La embajadora de EE UU, Linda Thomas-Greenfield, se dirige este miércoles a la Asamblea General de la ONU.MIKE SEGAR (REUTERS)

Dos reuniones de signo contrario, y ningún resultado concluyente, han demostrado este miércoles la parálisis de la ONU a la hora de adoptar medidas que contribuyan a paliar el sufrimiento de la población de Ucrania cuando se cumple el primer mes de la guerra. Por la mañana, una convocatoria extraordinaria de la Asamblea General ha debatido una propuesta de “resolución humanitaria” -no ejecutiva al tratarse del plenario-, que fue tildada de antirrusa por el representante del Kremlin, Vasili Nebenzia. El embajador ruso presentó por la tarde un borrador alternativo ante el Consejo de Seguridad. El máximo foro de la organización sí tiene poder ejecutivo, aunque está neutralizado en la práctica por el derecho de veto de sus cinco miembros permanentes, entre ellos Rusia y EE UU.

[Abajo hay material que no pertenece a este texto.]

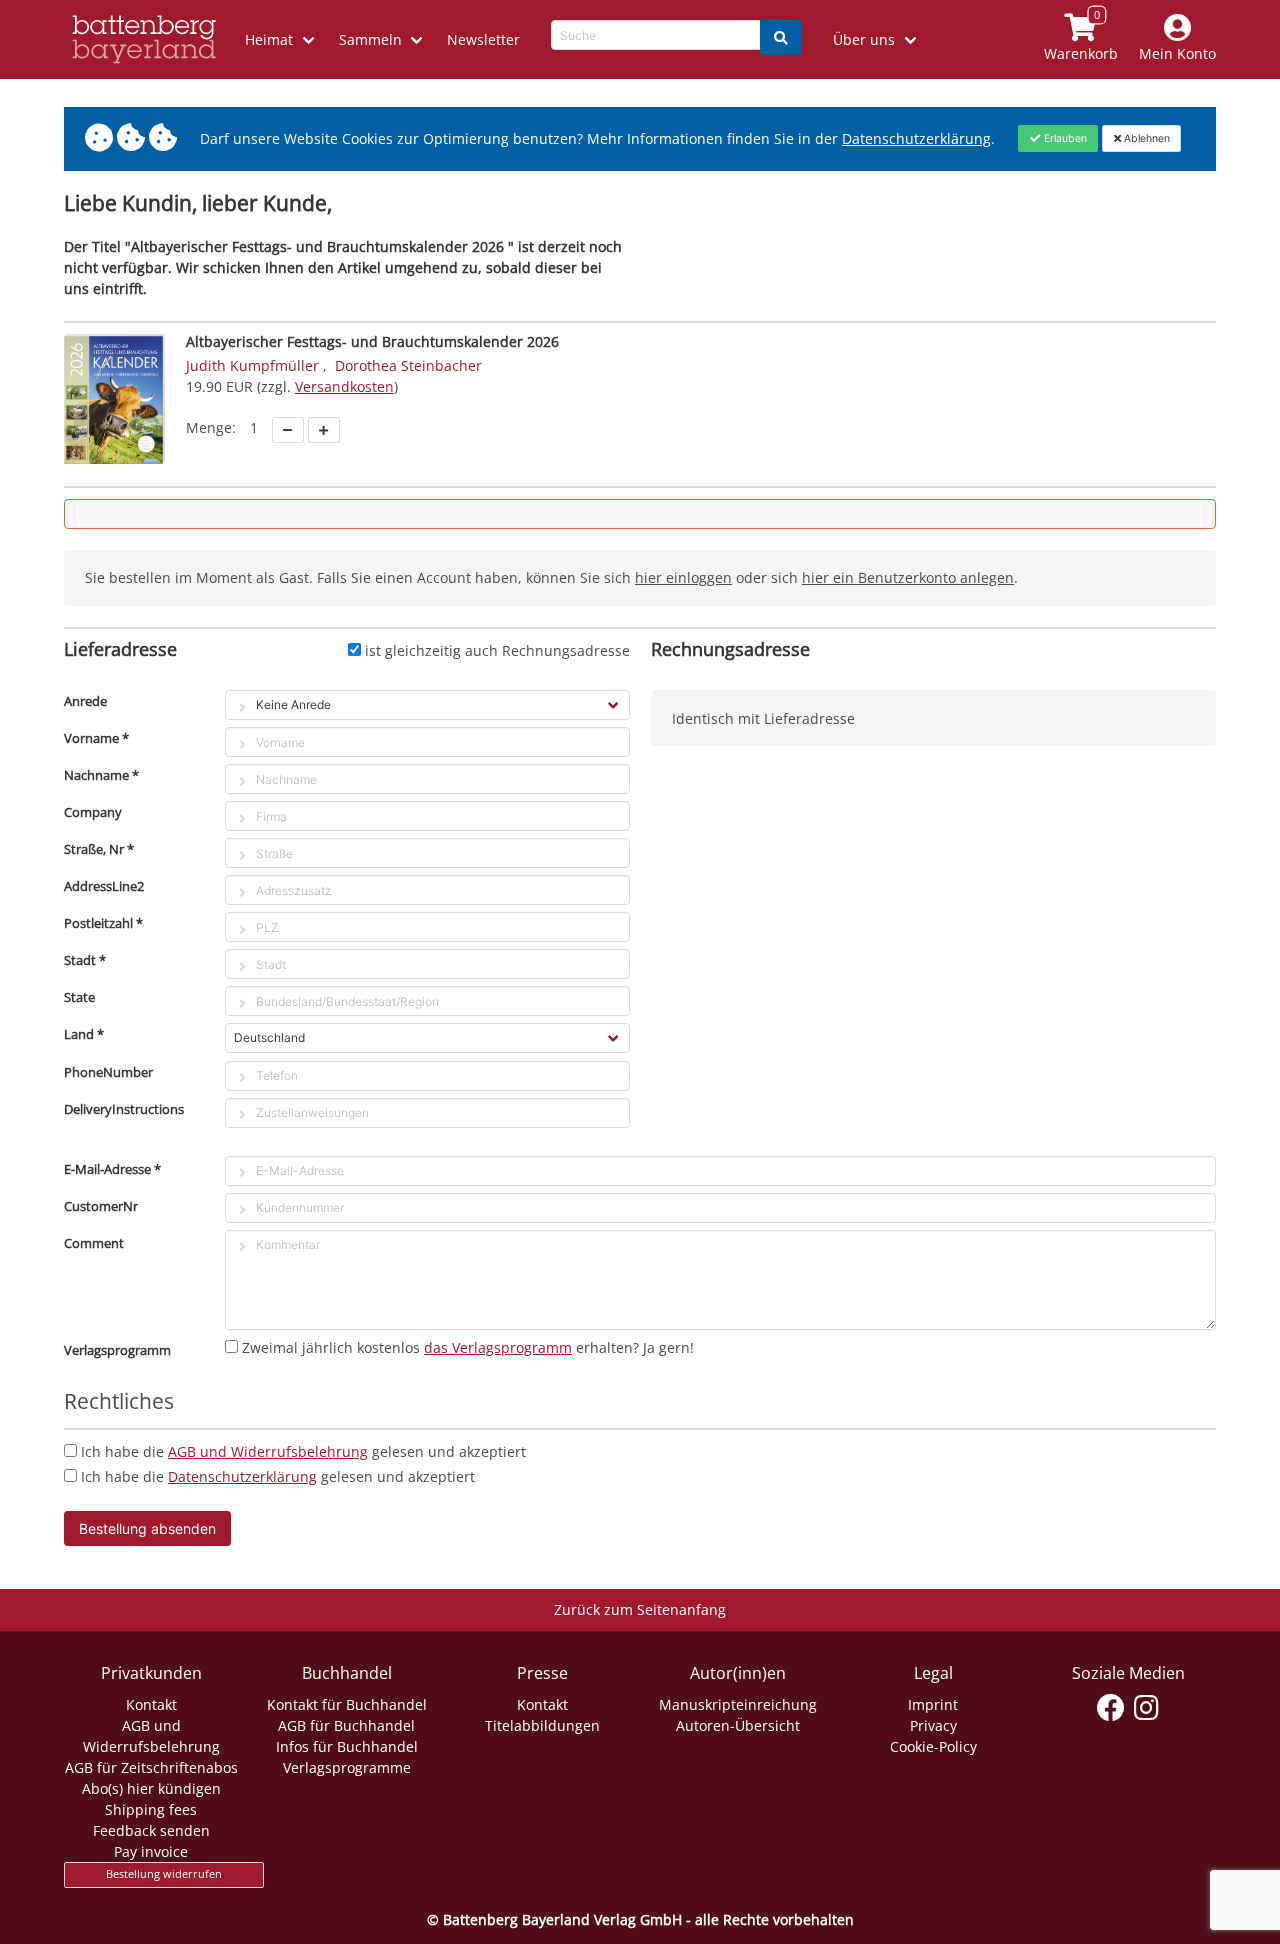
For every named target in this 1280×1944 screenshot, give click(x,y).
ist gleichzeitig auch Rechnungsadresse (497, 650)
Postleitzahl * (103, 923)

El ejercicio de equilibrismo diplomático en la sede de Naciones Unidas en Nueva York se prolonga hasta la extenuación como un reflejo de intereses no sólo contrapuestos, sino irreconciliables. La propuesta de “resolución humanitaria” del embajador Nebenzia omitía que la crisis humana que se desarrolla en Ucrania se debe a la invasión rusa, y evitaba definir quién es el agresor y quién el agredido. El texto, eso sí, expresaba “su seria preocupación por las informaciones de víctimas civiles, niños incluidos, en y alrededor de Ucrania” que las informaciones sobre el terreno atribuyen mayoritariamente a las fuerzas rusas, el mismo día que EE UU acusaba a Moscú de crímenes de guerra en el país vecino.

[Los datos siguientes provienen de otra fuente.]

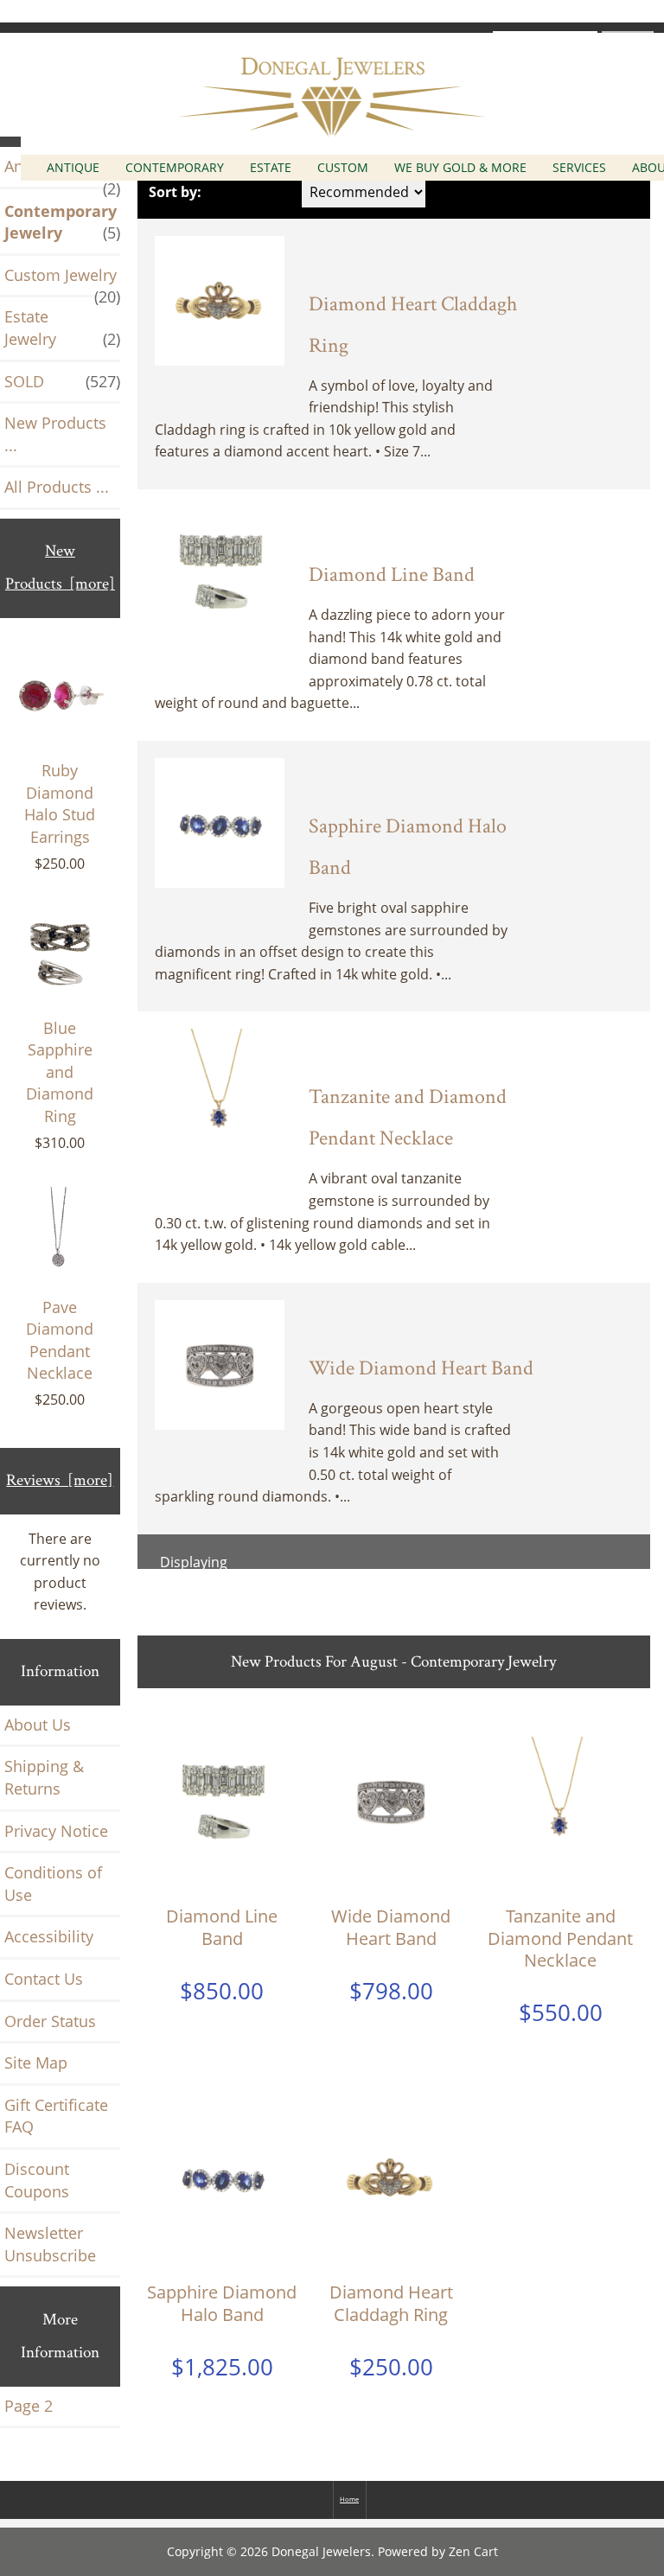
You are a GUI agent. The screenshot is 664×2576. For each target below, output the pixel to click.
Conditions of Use (53, 1883)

“Condenamos enérgicamente los ataques dirigidos contra civiles e infraestructuras de carácter civil, incluidos los bombardeos indiscriminados y el emplazamiento de objetos y equipos militares en zonas densamente pobladas y cerca de bienes civiles, así como el uso de esos bienes con fines militares, [fines] que pongan en peligro la vida de la población civil en violación del derecho internacional derecho humanitario”, incidía el texto de la resolución, que solo ha logrado dos votos favorables (Rusia y China) frente a 13 abstenciones, incluida la de EE UU. “Esta maniobra no engaña a nadie”, dijo el representante de Francia en el Consejo. El embajador de República Dominicana dijo sentirse “completamente confundido” por la existencia de dos propuestas de resolución.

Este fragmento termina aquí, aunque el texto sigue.